I have been working with TI-SDK for the past two years and every time I come across some interesting trivia posed by the systems engineers :). One such request was to enable automatic login in tisdk. The idea is to lead the user directly to the command prompt after kernel boot up. I tried several approaches over weeks, and zeroed in on the following simpler approach.
I am going to run through a serious of steps followed to enable auto login in tisdk or embedded linux.
The setup which I used are as follows:
- Version: TISDK 7.0
- Hw: AM335x
- Rootfs: Hosted on Network file system on ubuntu [ which is a guest OS on Vmware]
Firstly, I need a configuration file for setting username and password. I can just hard code in the tool but want to give user the control.

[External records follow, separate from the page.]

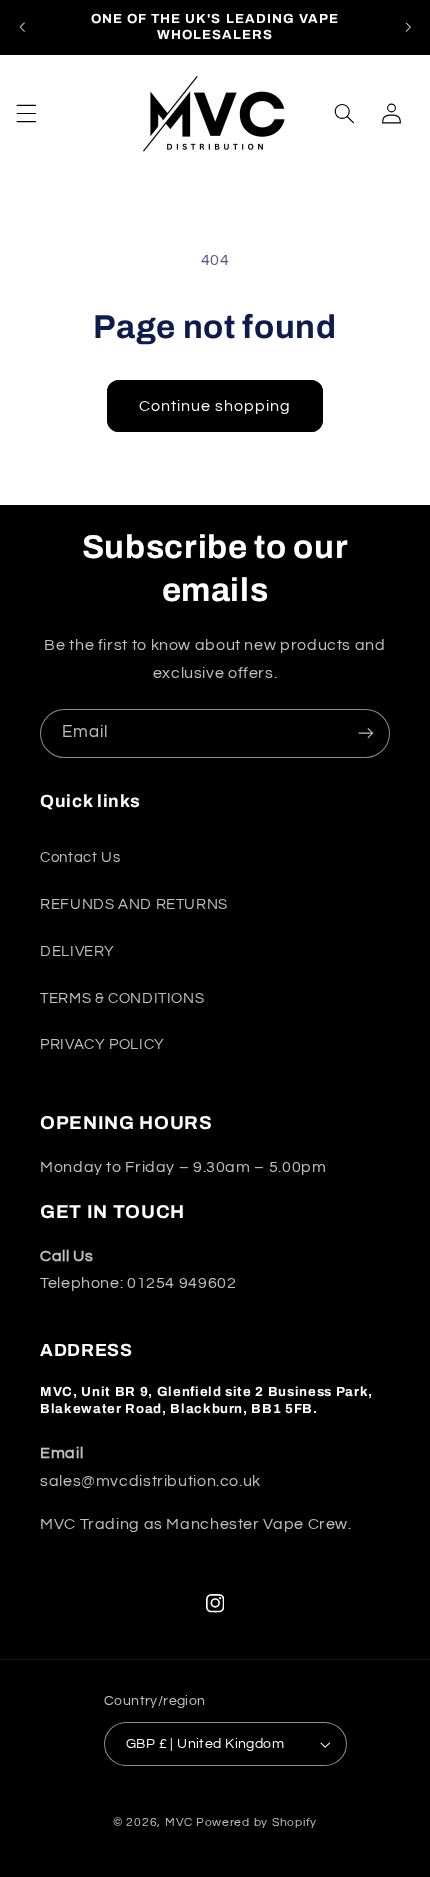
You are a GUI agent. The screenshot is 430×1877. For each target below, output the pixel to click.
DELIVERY (77, 951)
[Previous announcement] (22, 27)
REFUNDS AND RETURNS (134, 904)
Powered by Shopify (256, 1822)
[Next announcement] (408, 27)
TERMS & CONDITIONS (122, 998)
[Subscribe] (366, 733)
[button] (26, 113)
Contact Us (80, 857)
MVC (179, 1822)
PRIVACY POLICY (102, 1044)
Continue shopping (215, 406)
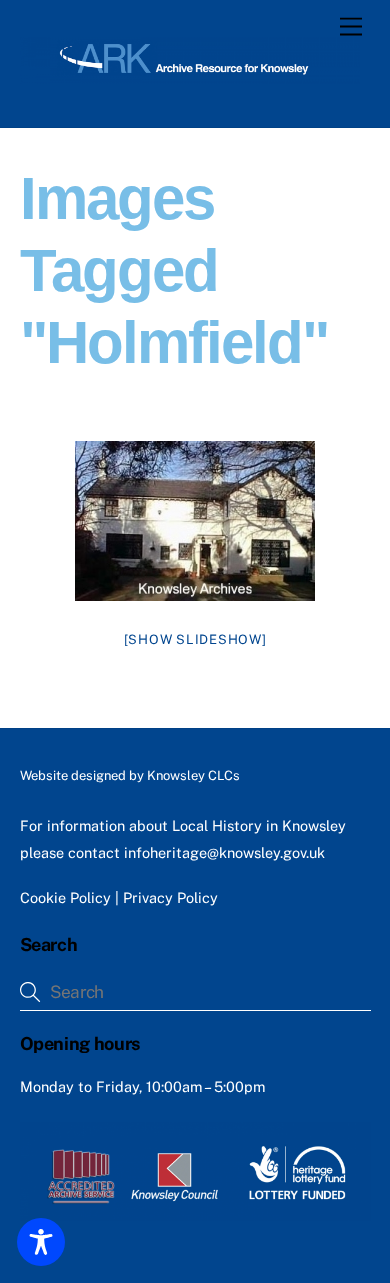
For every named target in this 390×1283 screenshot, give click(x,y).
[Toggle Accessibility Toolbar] (41, 1242)
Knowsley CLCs (193, 775)
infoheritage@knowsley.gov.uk (224, 852)
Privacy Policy (170, 897)
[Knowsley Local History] (190, 75)
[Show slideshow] (195, 639)
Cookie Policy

The configuration file looks like:
#cat /etc/autologin.profile
root,root
Then, I wrote a small tool to read the username and password from configuration file and use /bin/login for login to the shell.
#include <unistd.h>
#include <stdio.h>
int main()
{
int nrv = 0;
FILE* fptr = 0;
char user[64];
char pass[64];
memset(user,’\0′,64);
fptr = fopen("/etc/autologin.profile\0″,"r\0″);
if (fptr != 0)
{
nrv = fscanf(fptr,"%s,%s\0",user,pass);
}
if (nrv > 0)
nrv = execlp("login","login","-f",user,0);
else
nrv = execlp("login","login","\0″,pass,0);
return 0;
}
Note: You can change this according to your needs.
I cross compiled the tool for ARM and placed the compiled tool in /sbin.
arm-linux-gnueabihf-gcc -o autologin autologin.c
Then, I changed the init scripts to reflect the changes, basically setting up getty. My setup uses Uart0
port for console.
The configuration for the console is present in /etc/inittab. The changes which I made are highlighted below.
#Johnnie S:2345:respawn:/sbin/getty 115200 ttyO0
S:2345:once:/etc/init.d/myloginShell
The file myloginShell is just used for my configurations, the idea is to isolate my changes from the defaults.
The contents of myloginShell are as follows:
showLogin=1
if [ $showLogin -eq 1 ]; then
while true; do
/sbin/getty -n -l /sbin/autologin 115200 ttyO0
exitCode=$?
if [ "$exitCode" = "129" ]; then
break;
fi
done
else
stty -echo
fi
Viola, you have the setup ready to automatic login.
You can also do the same in inittab itself.
#Johnnie S:2345:respawn:/sbin/getty 115200 ttyO0
S:2345:respawn:/sbin/getty -n -l /sbin/autologin 115200 ttyO0
Thanks for reading this post and happy logging.